## SELECTED PASSAGE
┄┄┄┄┄┄
FLNG can be divided into two main areas. First, there are LNG FSRUs (Floating Storage and Re-Gasification Units) and LNG FPSOs (Liquefied Natural Gas Floating Production Storage and Offloading Vessels).
Floating Re-Gasification Vessels have been operational since 2005. They allow for flexible transportation of LNG. Excelerate Energy, Golar LNG, and Hoegh LNG are the current global leaders in the field, although several other corporations are considering entering this market. There are currently fifteen units operating globally. These vessels will be very useful in countries with major shortfalls of gas, such as Egypt, India, and Pakistan.
There are offshore production facilities that contain both processing equipment and storage for the produced hydrocarbons. The design of these ships includes what are called “topsides,” which are located on the deck and used to process the oil or gas. The processed material is then stored in a double-walled system below decks. The hydrocarbons are then offloaded to special “shuttles” which are small tankers or introduced into the pipeline systems, according to Offshore Engineer.
┄┄┄┄┄┄
## EXTRACTED ENTRIES
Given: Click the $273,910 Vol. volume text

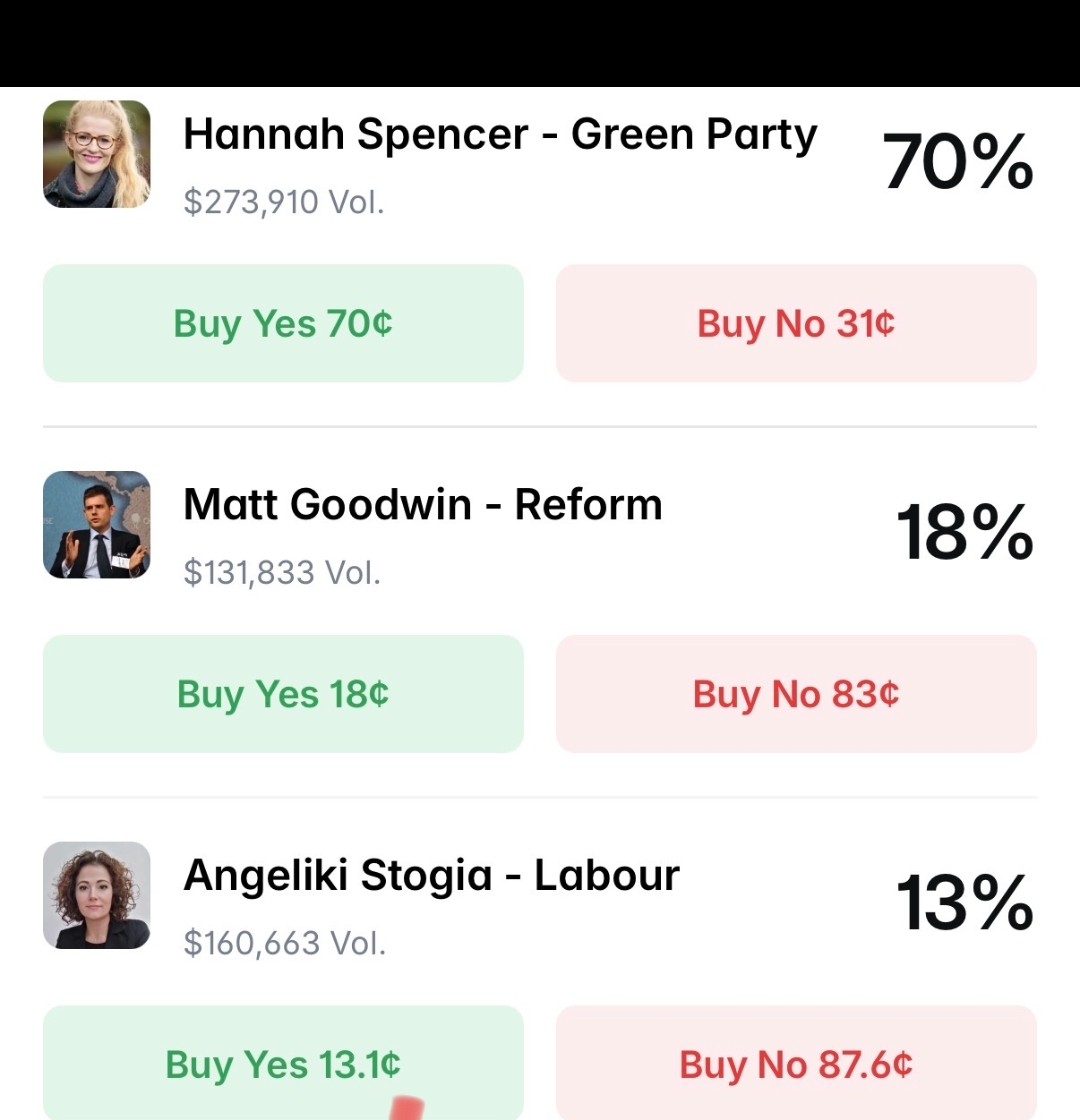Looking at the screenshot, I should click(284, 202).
┄┄┄┄┄┄
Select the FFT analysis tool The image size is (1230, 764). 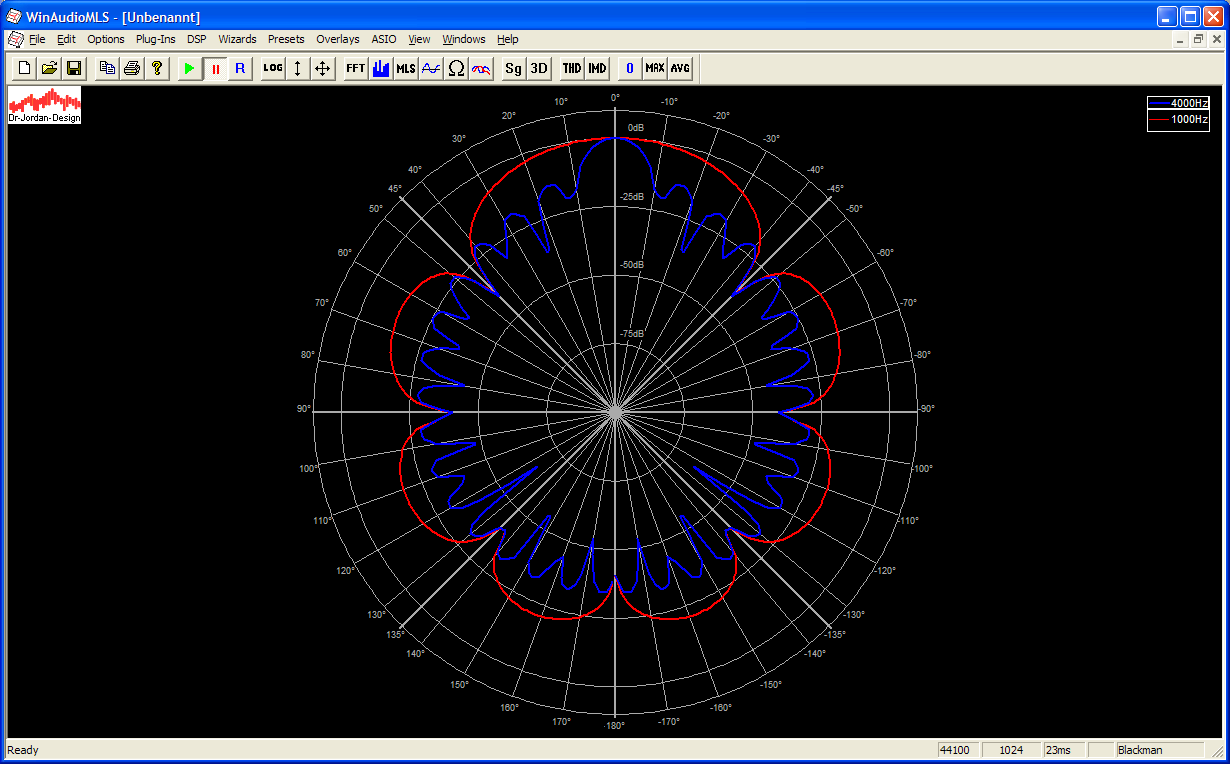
┄┄┄┄┄┄
## TASK DIRECTIONS
Answer these from the floating LNG text:
(a) Since what year have Floating Re-Gasification Vessels been operational?
(b) How many of these units are operating globally?
(c) Where is the processed material stored on the offshore production ships?

## REPLY TO THE EXERCISE
(a) 2005
(b) Fifteen
(c) In a double-walled system below decks